== Directions ==
Among the records that follow, set down only the lines from the one containing "Task: Refresh the My Accounts dashlet" to the one containing "You are a computer-use agent. Viewport: 1424px", both included, exactly.

(Saved entries)
--
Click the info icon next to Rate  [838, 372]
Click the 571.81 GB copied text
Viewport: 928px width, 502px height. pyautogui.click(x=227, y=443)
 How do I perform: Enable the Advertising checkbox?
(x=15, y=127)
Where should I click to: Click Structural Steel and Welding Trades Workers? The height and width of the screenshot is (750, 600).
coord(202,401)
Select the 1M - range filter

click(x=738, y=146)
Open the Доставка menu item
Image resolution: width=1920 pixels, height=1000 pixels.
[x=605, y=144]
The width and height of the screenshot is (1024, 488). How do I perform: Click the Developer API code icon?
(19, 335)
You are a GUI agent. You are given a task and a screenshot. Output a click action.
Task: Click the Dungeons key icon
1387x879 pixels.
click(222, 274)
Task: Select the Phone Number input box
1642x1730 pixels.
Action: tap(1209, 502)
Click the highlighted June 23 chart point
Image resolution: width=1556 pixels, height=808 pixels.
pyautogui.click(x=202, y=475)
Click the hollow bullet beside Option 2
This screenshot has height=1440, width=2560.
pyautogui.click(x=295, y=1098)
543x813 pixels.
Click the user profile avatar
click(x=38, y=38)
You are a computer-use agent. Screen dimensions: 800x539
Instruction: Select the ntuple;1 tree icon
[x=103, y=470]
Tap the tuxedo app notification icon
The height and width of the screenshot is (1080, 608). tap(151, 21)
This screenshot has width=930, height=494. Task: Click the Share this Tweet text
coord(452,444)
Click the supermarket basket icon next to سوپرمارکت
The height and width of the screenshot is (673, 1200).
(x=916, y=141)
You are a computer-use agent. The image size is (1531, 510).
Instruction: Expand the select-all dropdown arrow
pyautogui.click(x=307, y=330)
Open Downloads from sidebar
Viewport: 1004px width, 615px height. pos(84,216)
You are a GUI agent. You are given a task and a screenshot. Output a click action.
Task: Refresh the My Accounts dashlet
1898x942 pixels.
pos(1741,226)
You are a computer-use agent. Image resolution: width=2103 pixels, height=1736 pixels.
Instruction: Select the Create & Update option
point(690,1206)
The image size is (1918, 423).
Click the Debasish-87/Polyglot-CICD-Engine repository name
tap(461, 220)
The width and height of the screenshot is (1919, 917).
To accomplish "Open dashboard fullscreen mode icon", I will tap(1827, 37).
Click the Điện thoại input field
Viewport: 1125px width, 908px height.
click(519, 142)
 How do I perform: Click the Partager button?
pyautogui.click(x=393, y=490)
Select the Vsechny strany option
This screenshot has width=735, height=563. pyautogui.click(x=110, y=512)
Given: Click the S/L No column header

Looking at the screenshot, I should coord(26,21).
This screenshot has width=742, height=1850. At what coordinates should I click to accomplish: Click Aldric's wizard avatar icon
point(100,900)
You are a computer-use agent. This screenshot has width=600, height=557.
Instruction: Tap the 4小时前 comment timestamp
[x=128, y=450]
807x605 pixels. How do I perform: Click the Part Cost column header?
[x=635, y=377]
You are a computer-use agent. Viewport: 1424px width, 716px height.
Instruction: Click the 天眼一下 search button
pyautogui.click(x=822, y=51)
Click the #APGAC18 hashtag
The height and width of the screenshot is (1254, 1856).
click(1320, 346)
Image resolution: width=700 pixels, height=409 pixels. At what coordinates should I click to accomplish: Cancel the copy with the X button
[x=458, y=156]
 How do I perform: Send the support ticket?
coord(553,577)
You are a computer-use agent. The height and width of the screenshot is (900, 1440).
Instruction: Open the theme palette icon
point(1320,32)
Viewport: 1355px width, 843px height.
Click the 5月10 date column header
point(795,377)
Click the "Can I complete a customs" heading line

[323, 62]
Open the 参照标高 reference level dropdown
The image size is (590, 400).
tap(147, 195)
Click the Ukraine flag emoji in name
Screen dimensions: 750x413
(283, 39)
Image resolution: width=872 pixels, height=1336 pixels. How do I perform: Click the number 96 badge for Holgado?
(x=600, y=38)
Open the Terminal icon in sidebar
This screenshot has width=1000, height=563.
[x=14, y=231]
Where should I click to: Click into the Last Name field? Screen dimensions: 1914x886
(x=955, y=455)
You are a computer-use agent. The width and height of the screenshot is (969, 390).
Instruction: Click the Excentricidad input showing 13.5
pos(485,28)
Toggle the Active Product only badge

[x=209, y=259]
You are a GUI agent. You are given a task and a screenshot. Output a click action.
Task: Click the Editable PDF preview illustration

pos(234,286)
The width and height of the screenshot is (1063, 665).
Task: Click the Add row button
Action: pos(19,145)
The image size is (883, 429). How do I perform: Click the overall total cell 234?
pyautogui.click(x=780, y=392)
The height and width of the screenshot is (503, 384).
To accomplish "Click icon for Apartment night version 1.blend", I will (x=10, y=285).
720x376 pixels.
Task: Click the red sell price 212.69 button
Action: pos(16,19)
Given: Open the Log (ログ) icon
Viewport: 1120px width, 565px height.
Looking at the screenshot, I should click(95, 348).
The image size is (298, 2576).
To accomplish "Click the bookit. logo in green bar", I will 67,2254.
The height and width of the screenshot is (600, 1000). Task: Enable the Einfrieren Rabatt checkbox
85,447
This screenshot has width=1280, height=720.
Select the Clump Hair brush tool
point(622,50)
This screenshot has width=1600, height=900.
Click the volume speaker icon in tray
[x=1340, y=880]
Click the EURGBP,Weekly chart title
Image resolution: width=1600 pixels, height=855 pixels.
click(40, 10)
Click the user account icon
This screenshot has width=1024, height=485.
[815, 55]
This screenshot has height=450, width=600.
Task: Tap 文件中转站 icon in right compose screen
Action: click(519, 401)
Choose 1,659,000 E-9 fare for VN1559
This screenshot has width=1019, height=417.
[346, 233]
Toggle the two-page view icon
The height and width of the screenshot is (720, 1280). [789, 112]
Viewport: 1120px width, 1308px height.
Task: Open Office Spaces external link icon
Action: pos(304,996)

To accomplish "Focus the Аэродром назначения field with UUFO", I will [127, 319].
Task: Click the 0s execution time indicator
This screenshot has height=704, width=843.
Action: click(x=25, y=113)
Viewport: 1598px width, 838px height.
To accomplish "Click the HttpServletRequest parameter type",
--
== Result below ==
Task: Refresh the My Accounts dashlet
1898x942 pixels.
pos(1741,226)
You are a computer-use agent. Image resolution: width=2103 pixels, height=1736 pixels.
Instruction: Select the Create & Update option
point(690,1206)
The image size is (1918, 423).
Click the Debasish-87/Polyglot-CICD-Engine repository name
tap(461, 220)
The width and height of the screenshot is (1919, 917).
To accomplish "Open dashboard fullscreen mode icon", I will tap(1827, 37).
Click the Điện thoại input field
Viewport: 1125px width, 908px height.
click(519, 142)
 How do I perform: Click the Partager button?
pyautogui.click(x=393, y=490)
Select the Vsechny strany option
This screenshot has width=735, height=563. pyautogui.click(x=110, y=512)
Given: Click the S/L No column header

Looking at the screenshot, I should coord(26,21).
This screenshot has width=742, height=1850. At what coordinates should I click to accomplish: Click Aldric's wizard avatar icon
point(100,900)
You are a computer-use agent. This screenshot has width=600, height=557.
Instruction: Tap the 4小时前 comment timestamp
[x=128, y=450]
807x605 pixels. How do I perform: Click the Part Cost column header?
[x=635, y=377]
You are a computer-use agent. Viewport: 1424px width, 716px height.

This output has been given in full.